Ésta es para el capitán Lewis, en respuesta a su absurda solicitud de una investigación —dijo—. «Señor: Su carta no ha contribuido lo más mínimo a que dejara de pensar que usted ha traído el
Gloucester
al puerto con el pretexto de que tenía gripe. La falta más grave de que se le acusa es haber tratado con extrema rudeza al doctor Harrington en el alcázar del
Gloucester
, un acto impropio de un capitán y censurable por haber molestado a la tripulación del navío de su majestad que tiene bajo su mando. Si vuelve usted a solicitar una investigación del modo en que lo hace en la carta a la que estoy respondiendo, se abrirá una diferente antes de lo que se imagina. Su seguro servidor.» ¡Maldito granuja! ¡Trató de intimidarme!

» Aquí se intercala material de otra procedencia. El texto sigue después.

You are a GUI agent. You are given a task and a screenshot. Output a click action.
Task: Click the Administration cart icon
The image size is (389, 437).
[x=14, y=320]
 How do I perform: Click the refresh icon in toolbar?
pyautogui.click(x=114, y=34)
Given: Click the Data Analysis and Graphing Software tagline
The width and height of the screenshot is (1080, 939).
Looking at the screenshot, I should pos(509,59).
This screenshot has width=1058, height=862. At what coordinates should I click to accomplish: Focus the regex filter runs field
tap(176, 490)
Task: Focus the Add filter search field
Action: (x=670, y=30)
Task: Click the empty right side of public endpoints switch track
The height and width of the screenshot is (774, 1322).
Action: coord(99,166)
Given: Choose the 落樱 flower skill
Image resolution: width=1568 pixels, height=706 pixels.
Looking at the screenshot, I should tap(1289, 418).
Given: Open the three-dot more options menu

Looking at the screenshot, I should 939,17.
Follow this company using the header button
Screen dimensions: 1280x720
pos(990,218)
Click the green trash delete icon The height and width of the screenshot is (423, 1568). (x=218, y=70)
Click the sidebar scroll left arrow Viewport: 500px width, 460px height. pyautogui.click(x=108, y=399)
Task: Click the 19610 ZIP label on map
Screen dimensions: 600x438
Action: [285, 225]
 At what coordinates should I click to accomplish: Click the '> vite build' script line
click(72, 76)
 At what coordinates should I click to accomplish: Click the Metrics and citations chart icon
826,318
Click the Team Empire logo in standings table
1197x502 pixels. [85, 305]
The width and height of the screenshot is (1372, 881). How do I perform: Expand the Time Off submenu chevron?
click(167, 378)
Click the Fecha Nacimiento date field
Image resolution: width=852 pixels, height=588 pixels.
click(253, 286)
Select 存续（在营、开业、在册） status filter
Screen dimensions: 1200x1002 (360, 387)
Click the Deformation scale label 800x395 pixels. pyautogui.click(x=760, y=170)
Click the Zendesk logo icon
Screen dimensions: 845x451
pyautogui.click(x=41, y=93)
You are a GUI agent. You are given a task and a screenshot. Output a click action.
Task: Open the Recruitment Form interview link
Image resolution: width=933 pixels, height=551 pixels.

Ninguno de los dos secretarios dijo nada al oír eso, y ambos siguieron escribiendo con rapidez la carta y una copia de ella respectivamente, pero los otros hombres que estaban en la cabina, el señor Yarrow, el secretario del almirante, y el señor Pocock, su consejero político, exclamaron:
¡Qué vergüenza!
Ésta es para el capitán Bates —dijo sir Francis en cuanto una de las plumas dejó de rasguear—. «Señor: Debido al desorden en que se encuentra el navío de su majestad que tiene bajo su mando, estoy obligado a prohibirle a usted y a todos los oficiales que bajen a tierra para disfrutar de los llamados momentos de placer. Su seguro… etcétera.» Y ahora una nota: «Hay motivos para creer que varios de los navíos que se encuentran en el Mediterráneo han traído clandestinamente a algunas mujeres de Inglaterra, sobre todo en los que llegaron el año pasado y éste. El almirante exige a los capitanes de la escuadra que recuerden a esas damas que no deben desperdiciar agua y les advierte que la primera vez que se encuentre una prueba de que alguna ha cogido agua de los toneles con cualquier pretexto y la ha usado para lavar, todas las que se encuentran en la escuadra sin autorización del Almirantazgo o del comandante general serán enviadas a Inglaterra en el primer convoy que se dirija hacia allí. Por otro lado, exhorta a los oficiales a que observen cómo se comportan y a que eviten el consumo excesivo y el desperdicio de agua en el futuro».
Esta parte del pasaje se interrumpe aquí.